Why is the unit separator (ASCII 31) invisible in terminal output?
The unit separator (US
) character, also known as IS1
, is in the cntrl
character class and is not in the print
character class. It is a control character that is intended for organizing text into groups, for programs that are designed to make use of that information. In general, non-printable characters are probably going to be interpreted and rendered differently in different programs or environments.
The reason you are seeing it represented as ^_
in Vim is because Vim is an interactive editor. It can freely render non-printable characters however it wants, as long as the correct binary character is written to disk.
You cannot get the same behavior in the shell because Unix shell programs are written to operate on and pass plain text to each other. When you cat
a file, the text that is written to the terminal must be what is actually in the file.
So that leaves it to the terminal device to interpret the character. And it turns out that some terminal emulators do render the US
character differently from others. In gnome-terminal
(or any vte
-based terminal), the character will be rendered as a box containing the hex code 001F
. In xterm
or rxvt
, the character is indeed invisible.
The unit separator is in the ASCII range of Control Characters, and therefore does not (or should not usually) have a visual representation.
Vim and some other editors display them, so you can edit them. As you noticed, cat -v
displays it too. The man page shows, that -v
is the short form of --show-nonprinting
, which causes it to replace the non-printing characters with a printable representation, which is not the original content of the file and might therefore cause trouble, if the output is actually to another program.

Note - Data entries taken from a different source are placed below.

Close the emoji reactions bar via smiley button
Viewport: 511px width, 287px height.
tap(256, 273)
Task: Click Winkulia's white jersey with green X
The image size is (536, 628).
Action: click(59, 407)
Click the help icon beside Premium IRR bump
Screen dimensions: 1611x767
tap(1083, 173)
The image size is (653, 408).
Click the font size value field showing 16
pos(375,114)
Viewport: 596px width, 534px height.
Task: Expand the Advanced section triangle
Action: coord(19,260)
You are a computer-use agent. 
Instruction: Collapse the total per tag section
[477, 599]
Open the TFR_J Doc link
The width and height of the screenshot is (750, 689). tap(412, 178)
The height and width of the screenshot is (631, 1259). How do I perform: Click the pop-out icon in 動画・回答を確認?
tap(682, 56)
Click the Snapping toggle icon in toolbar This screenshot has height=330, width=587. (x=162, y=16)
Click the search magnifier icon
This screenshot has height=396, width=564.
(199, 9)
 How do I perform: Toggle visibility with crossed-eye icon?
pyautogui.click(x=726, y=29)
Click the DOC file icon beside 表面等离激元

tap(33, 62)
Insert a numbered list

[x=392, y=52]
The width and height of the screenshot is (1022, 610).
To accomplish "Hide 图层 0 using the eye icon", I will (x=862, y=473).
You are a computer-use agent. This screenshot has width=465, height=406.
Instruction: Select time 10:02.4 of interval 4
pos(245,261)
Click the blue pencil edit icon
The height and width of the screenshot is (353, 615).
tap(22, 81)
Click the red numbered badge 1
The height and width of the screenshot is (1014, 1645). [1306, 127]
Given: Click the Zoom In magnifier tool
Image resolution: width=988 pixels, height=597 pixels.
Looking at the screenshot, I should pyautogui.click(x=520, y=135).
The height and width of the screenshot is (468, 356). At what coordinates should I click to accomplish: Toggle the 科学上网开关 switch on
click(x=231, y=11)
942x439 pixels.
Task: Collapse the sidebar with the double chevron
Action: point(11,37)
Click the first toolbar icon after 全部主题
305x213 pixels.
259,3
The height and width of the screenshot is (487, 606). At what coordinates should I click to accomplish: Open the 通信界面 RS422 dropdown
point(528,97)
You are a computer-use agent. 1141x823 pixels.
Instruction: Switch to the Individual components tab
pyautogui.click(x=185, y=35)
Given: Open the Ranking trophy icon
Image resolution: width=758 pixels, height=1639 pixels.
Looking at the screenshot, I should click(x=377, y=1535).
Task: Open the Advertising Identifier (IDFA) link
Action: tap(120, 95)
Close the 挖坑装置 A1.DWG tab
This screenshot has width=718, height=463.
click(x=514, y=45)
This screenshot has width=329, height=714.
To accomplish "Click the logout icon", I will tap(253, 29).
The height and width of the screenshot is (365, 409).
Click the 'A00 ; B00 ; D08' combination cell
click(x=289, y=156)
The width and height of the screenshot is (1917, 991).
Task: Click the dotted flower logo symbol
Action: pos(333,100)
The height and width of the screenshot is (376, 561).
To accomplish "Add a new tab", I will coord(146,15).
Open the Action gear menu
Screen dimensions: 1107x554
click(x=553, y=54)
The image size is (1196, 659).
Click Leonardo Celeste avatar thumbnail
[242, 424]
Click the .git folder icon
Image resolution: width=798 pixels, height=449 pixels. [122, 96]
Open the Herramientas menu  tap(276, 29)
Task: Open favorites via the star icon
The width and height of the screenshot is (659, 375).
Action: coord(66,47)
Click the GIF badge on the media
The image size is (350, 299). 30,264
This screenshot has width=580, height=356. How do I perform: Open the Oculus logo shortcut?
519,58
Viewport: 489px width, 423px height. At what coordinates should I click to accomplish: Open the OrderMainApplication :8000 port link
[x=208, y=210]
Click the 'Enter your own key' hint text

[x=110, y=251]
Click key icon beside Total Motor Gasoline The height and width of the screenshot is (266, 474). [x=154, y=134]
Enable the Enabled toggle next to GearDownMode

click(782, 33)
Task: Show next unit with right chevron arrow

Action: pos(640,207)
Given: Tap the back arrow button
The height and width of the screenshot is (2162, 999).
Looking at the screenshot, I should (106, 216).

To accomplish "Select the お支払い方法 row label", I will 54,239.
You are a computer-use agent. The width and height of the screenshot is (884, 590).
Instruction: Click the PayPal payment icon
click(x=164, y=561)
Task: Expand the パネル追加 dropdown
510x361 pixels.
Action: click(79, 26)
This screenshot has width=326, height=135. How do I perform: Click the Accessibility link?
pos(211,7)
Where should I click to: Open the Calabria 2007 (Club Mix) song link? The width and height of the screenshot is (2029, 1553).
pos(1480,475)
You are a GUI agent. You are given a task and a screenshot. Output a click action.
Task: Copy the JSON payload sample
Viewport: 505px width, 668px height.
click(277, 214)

The representation you see already hints it's a control character: a character prepended with a ^
is a common notation for Ctrl + the character, which is the key combination that produces this character in a terminal. Ctrl+_ will let you input the unit separator in vim, for example. But another editor or some GUI viewer might display the hex code, a placeholder or something completely different.
As your terminal does not print the control characters, it is also not copied when selecting the text (the whitespace characters like newline and tab are an exception here, which are control characters too). Another example of control characters in the terminal that are usually ignored when copying are color codes, which are an ESC
character followed by the code for coloring the text.
So to show the characters on your terminal, there is no other way than to use a program that replaces the unit separator with some printable character.
A little bit at the margin of the other (very good) answers, if you want to alter only the control character ^_
when displaying the file content, you might want to transliterate it using the tr
utility (and a little bit of bash-compatible syntax):
# Replace the control character US (^_) by *one* other character
$ cat my.file | tr $'\c_' ':'
If you need to replace that control character by its "expanded" form, you will need sed
instead:
# Replace the control character US (^_) by any string
cat /tmp/f | sed s/$'\c_'/^_/g
Please note the syntax $'\cX'
: this syntax inform your (bash-compatible shell) to replace the corresponding control character. See wikipedia for a list of control characters alias using the "caret notation". If you don't like that syntax, you might prefer using the octal $'\037'
or hexadecimal $'\x1f'
notation instead.